Step 7: Strain the Yogurt
8 hours later, carefully pour the mixture through a strainer lined with cheesecloth and allow the liquid to strain over a bowl for 1-2 hours at room temperature. For thicker yogurt, allow to strain for a full 2 hours.
Step 8: The Final Stretch
Once the mixture has strained for the appropriate amount of time, turn the strainer upside down over a small/medium-sized container and gently peel away cheesecloth before placing it in the refrigerator. Once the yogurt has chilled to your liking, you can leave it in the container it's already in or spoon it into a different one. We used a glass Mason jar.
If you like your yogurt with a little more flavor, you can add anything from honey to jams to your individual serving. We added lemon curd and it was phenomenal! Now you can enjoy any variety of yogurt your heart desires!
James on August 21, 2020:
Can you do the same with whole raw milk? (only heat to around 37C, which is 98F, in step 3)
Cat Radke (author) from Puerto Rico on April 22, 2020:
Greetings Karine and thank you for your question! I am glad you're going to make your own yogurt-who would have predicted a shortage? To answer your questions:
a. the water needs to be hot enough to keep the thermos warm which will in turn, keep the ingredients warm enough to grow into yogurt. We did not take the temperature of water. We filled it with hot tap water until the exterior was warm to touch.

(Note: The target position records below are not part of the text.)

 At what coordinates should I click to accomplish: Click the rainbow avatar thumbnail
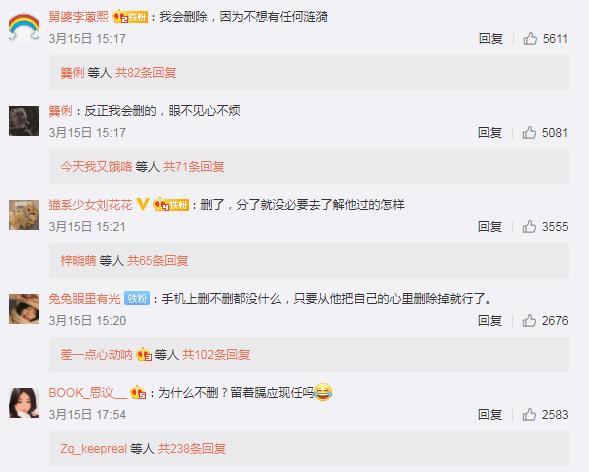click(24, 27)
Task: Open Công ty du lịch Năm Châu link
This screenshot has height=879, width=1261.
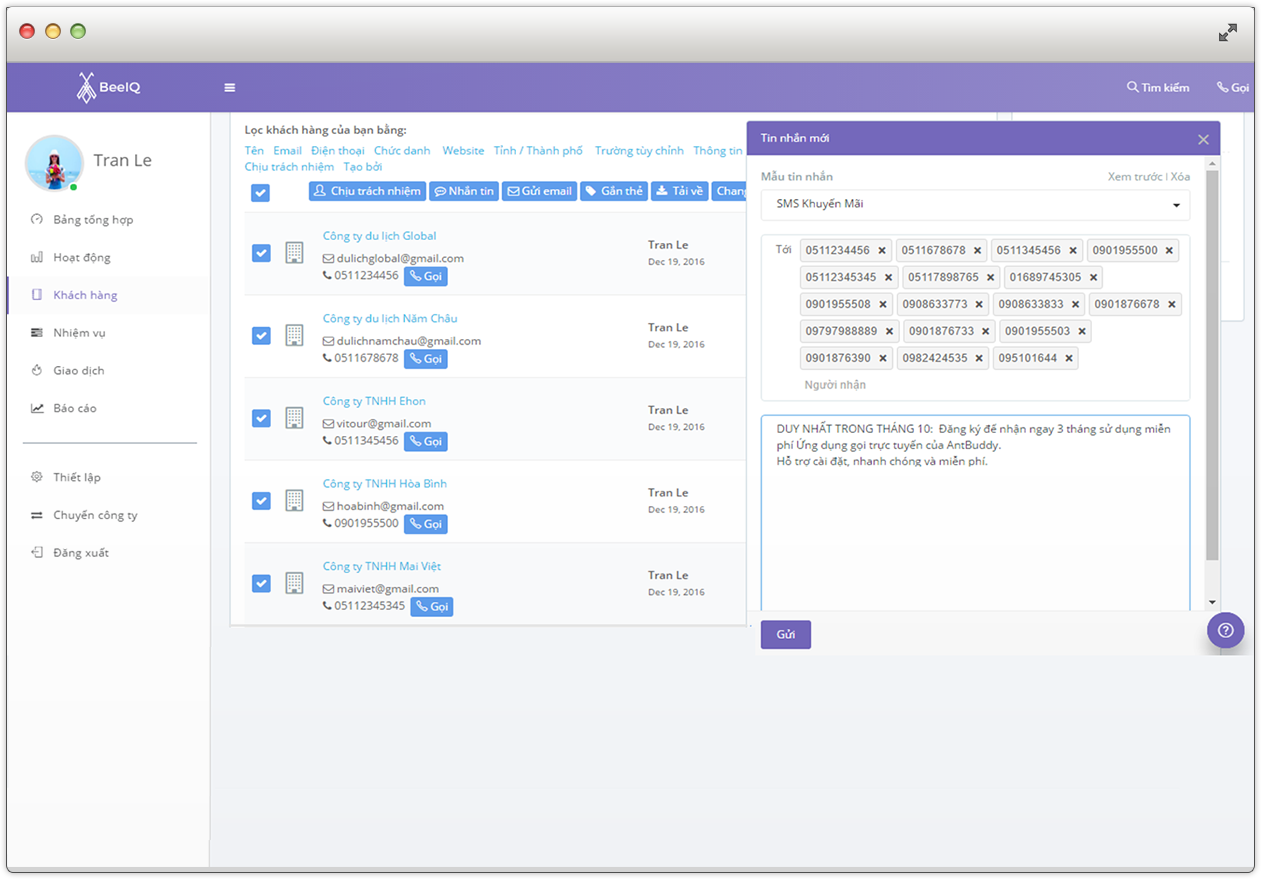Action: [389, 318]
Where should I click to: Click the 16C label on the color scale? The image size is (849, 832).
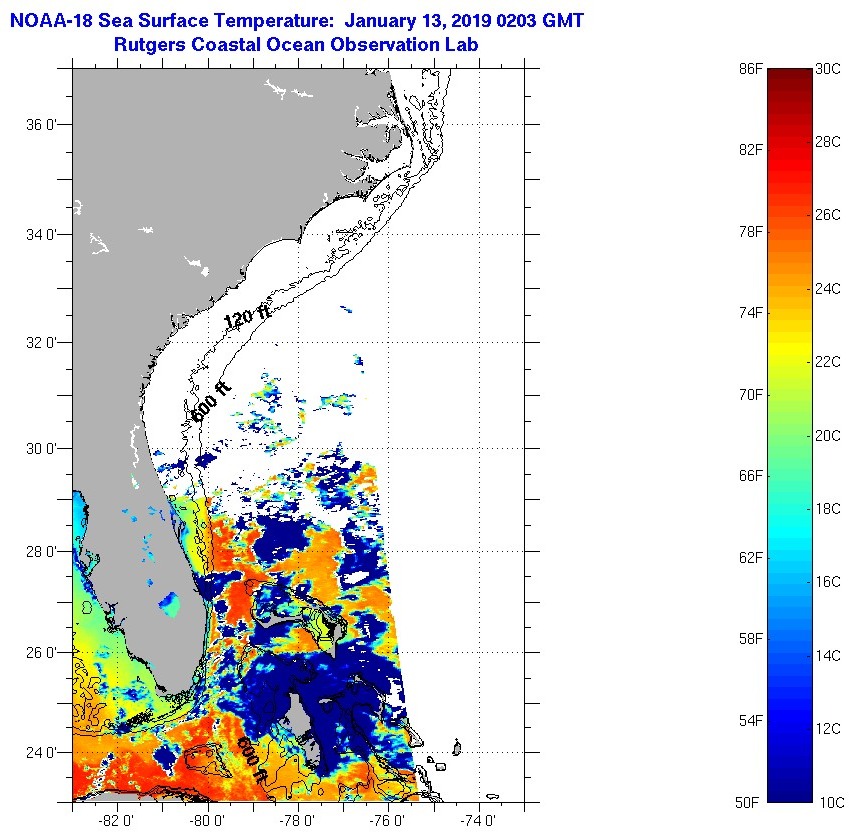coord(829,581)
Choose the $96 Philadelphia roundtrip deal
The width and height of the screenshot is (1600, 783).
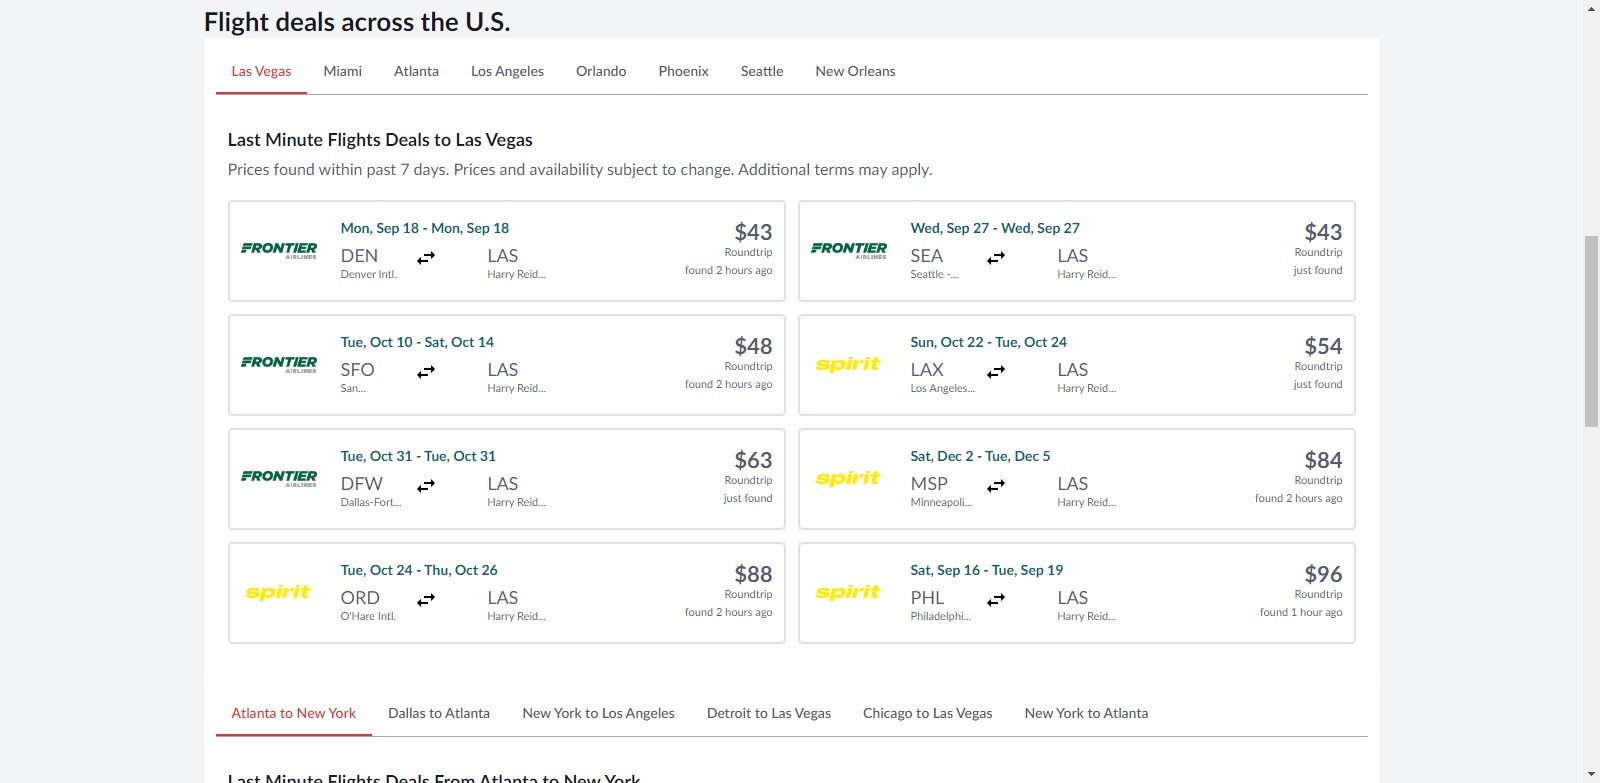1322,574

b. Yes, empty water from water from thermos right before step 5 (I can't believe I didn't mention to empty the water out of thermos before adding ingredients! A revision is in order!).
c. We used organic whole milk. I have never used another kind. I don't know how powdered milk would work but it's worth a try. Not sure how the reconstitution of powdered milk would affect the outcome. If you do use it, I would love to know how it turned out. Also, if it isn't perfect the first time, try again because it's worth it. Mine turned out very good for the first time because my mom and I hovered over it, but we're a little OCD. And every other time I made it, it turned out good as well. Best of luck and thanks for your comment!
Karine on April 22, 2020:
Hello! Thank you for the recipe! Shops are short of yogurt, and so it is a very good occasion for me to try to make my own. I have three questions:
a. Under Step 1 of your recipe, you mention 'very warm water' but not hot. Any idea on the approximate temperature?
b. At what Step, should I remove the water from the thermos? Am guessing just before Step 5 right?
c. Are you using UHT packed milk? Have you ever tried with full cream powdered milk?